Il vino comincia dalla vigna recita un vecchio detto francese e il terreno è la miscela di minerali e materiali organici che fornisce la linfa vitale, gli aromi e i profumi che fanno del vino una bevanda speciale.
I sassi e la ghiaia aiutano a immagazzinare il calore durante il giorno per rilasciarlo nella notte oltre che a favorire il drenaggio, mentre il limo, la sabbia e l'argilla in particolare aiutano a trattenere l'acqua e sono ricche di sali minerali.
A seconda della varietà di vitigno i risultati sono diversi. Il Pinot nero ad esempio preferisce terreni più ricchi di calcare e più freddi mentre il Nebbiolo si trova bene nei climi caldi e soleggiati molto argillosi a quote più elevate.
Un altro fattore importante per una produzione di qualità è la resa delle uve che non deve essere troppo elevata per non disperdere la concentrazione di zuccheri e sapori.
La vinificazione in rosso
Alcuni produttori lasciano macerare anche i raspi, affermando che questo dia struttura al vino.
La macerazione serve a conferire il colore rosso al vino e la robustezza in quanto il pigmento e i tannini vengono apportati dalle sostanze (gli antociani) e i tannini presenti nella buccia e nei vinaccioli.
La prima fermentazione e macerazione ha in genere una durata che va da una a tre settimane per vini di grande pregio, e al contrario della produzione in bianco dove si deve assolutamente evitare la presa di colore, in questa fase i margini di manovra sono molto ampi, sia nei tempi che nelle tecniche.
Alcune aziende preferiscono una macerazione e fermentazione breve, altre più lunga, altre ancora preferiscono spingere il cappello del mosto verso il basso due o tre volte al giorno per avere una estrazione dei tannini più delicata.
La temperatura di fermentazione varia tra i 23 e i 28°C.
Una volta fermentato il mosto, viene effettuata la spillatura del vino fiore, o svinatura, per estrarre il vino, mentre le parti solide del mosto vengono torchiate per recuperare il vino rimasto al loro interno.
Il tutto viene poi affinato in botti o contenitori in acciaio dopo la sedimentazione e il travaso.
Un'altra importante operazione effettuata è la fermentazione malolattica, ovvero la trasformazione dell'acido malico in lattico per ammorbidire il vino. Il termine fermentazione, anche se usato correntemente, non è appropriato in quanto non si tratta di una seconda fermentazione ma di una conversione chimica con evento fermentativo.

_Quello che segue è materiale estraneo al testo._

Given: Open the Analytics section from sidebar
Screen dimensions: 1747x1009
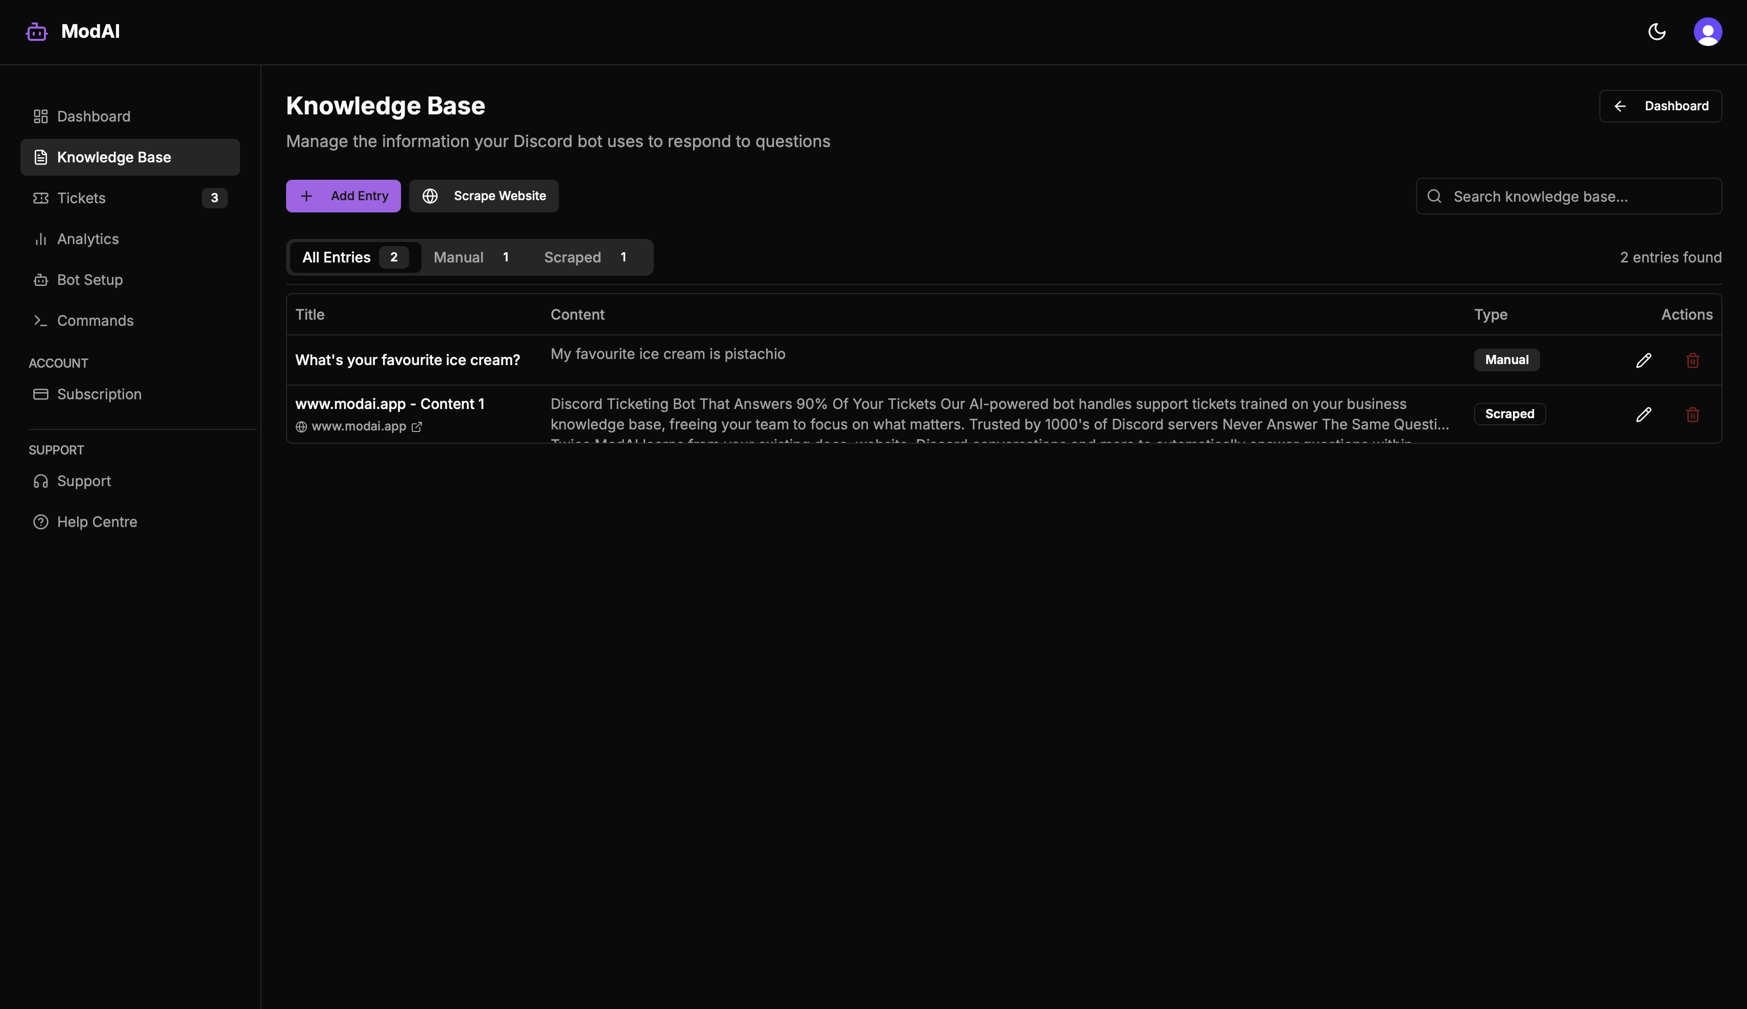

Questo processo è molto importante in quanto l'acido malico produce dei sapori aspri e decisi nel vino che possono pregiudicarne la bevibilità.
Il vino deve essere quindi pastorizzato e filtrato per eliminare tutti i batteri che postrebbero intaccarlo.

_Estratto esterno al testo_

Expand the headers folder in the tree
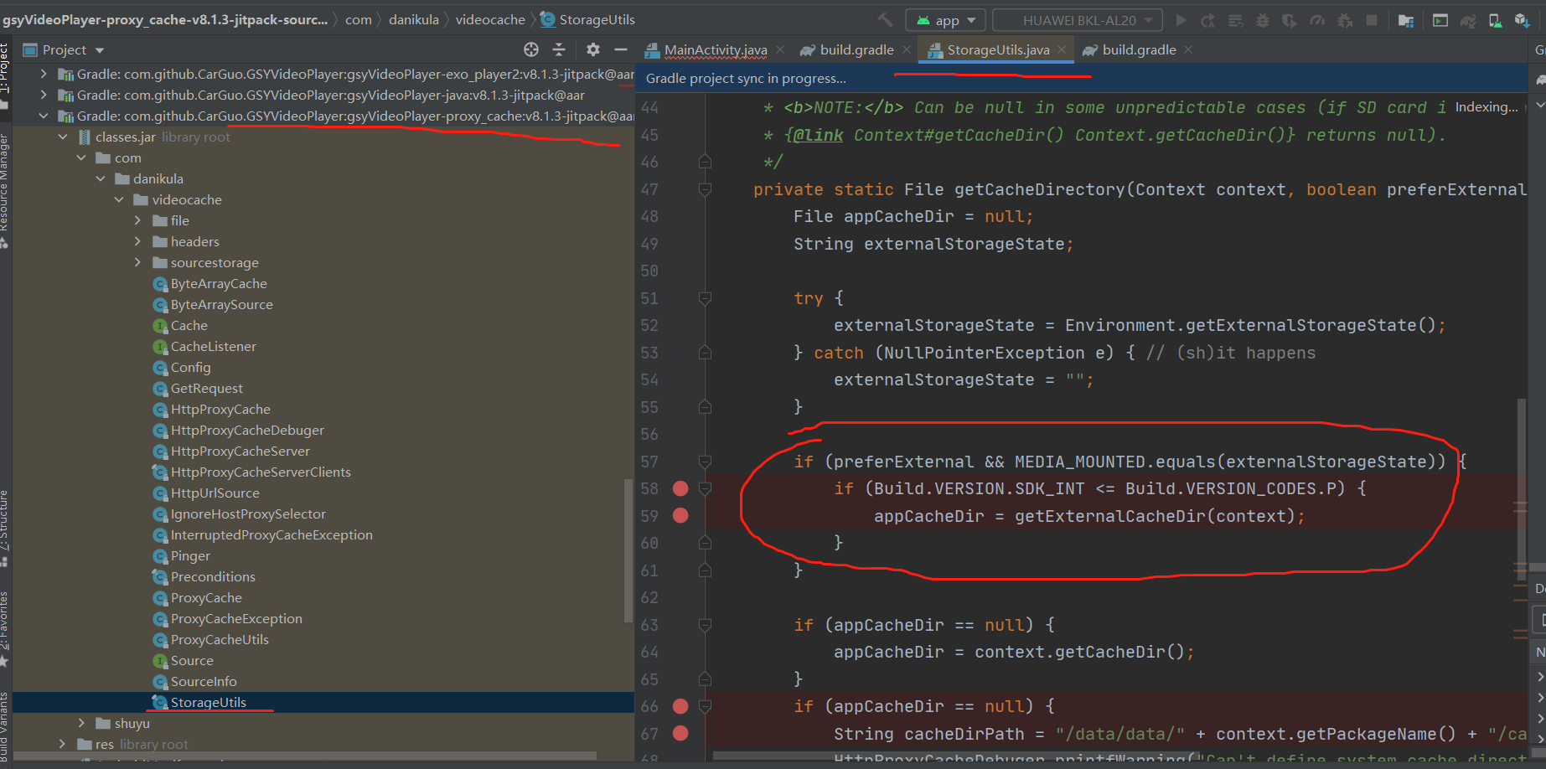This screenshot has height=769, width=1546. tap(137, 241)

Il tutto viene poi affinato in botti o contenitori in acciaio dopo la sedimentazione e il travaso.
Il vino è a questo punto pronto per la vendita o l'invecchiamento.
Macerazione carbonica
È un altro metodo per effettuare la macerazione operato inizialmente per la produzione di novelli e Beaujolais.
Consiste nel porre i grappoli interi e non diraspati per un tempo che va da qualche ora a qualche giorno, in un contenitore chiuso ermeticamente saturo di anidride carbonica.
Grazie all'assenza di ossigeno si ha una fermentazione intracellulare la cellula sarà costretta a cambiare metabolismo e a “respirare” l'acido malico che sarà notevolmente ridotto rispetto alla vinificazione tradizionale, mentre la percentuale di glicerina sarà più alta.
Questa tecnica permette un'estrazione completa di tutti gli elementi della buccia e dei vinaccioli, producendo cosi dei novelli con gusti e profumi decisi ma morbidi senza dover ricorrere all'invecchiamento.
Per la legislazione italiana tutti i novelli devono essere prodotti con questa tecnica per almeno il 30%, mentre la Francia, di gran lunga piu restrittiva, obbliga la lavorazione con macerazione carbonica al 100%.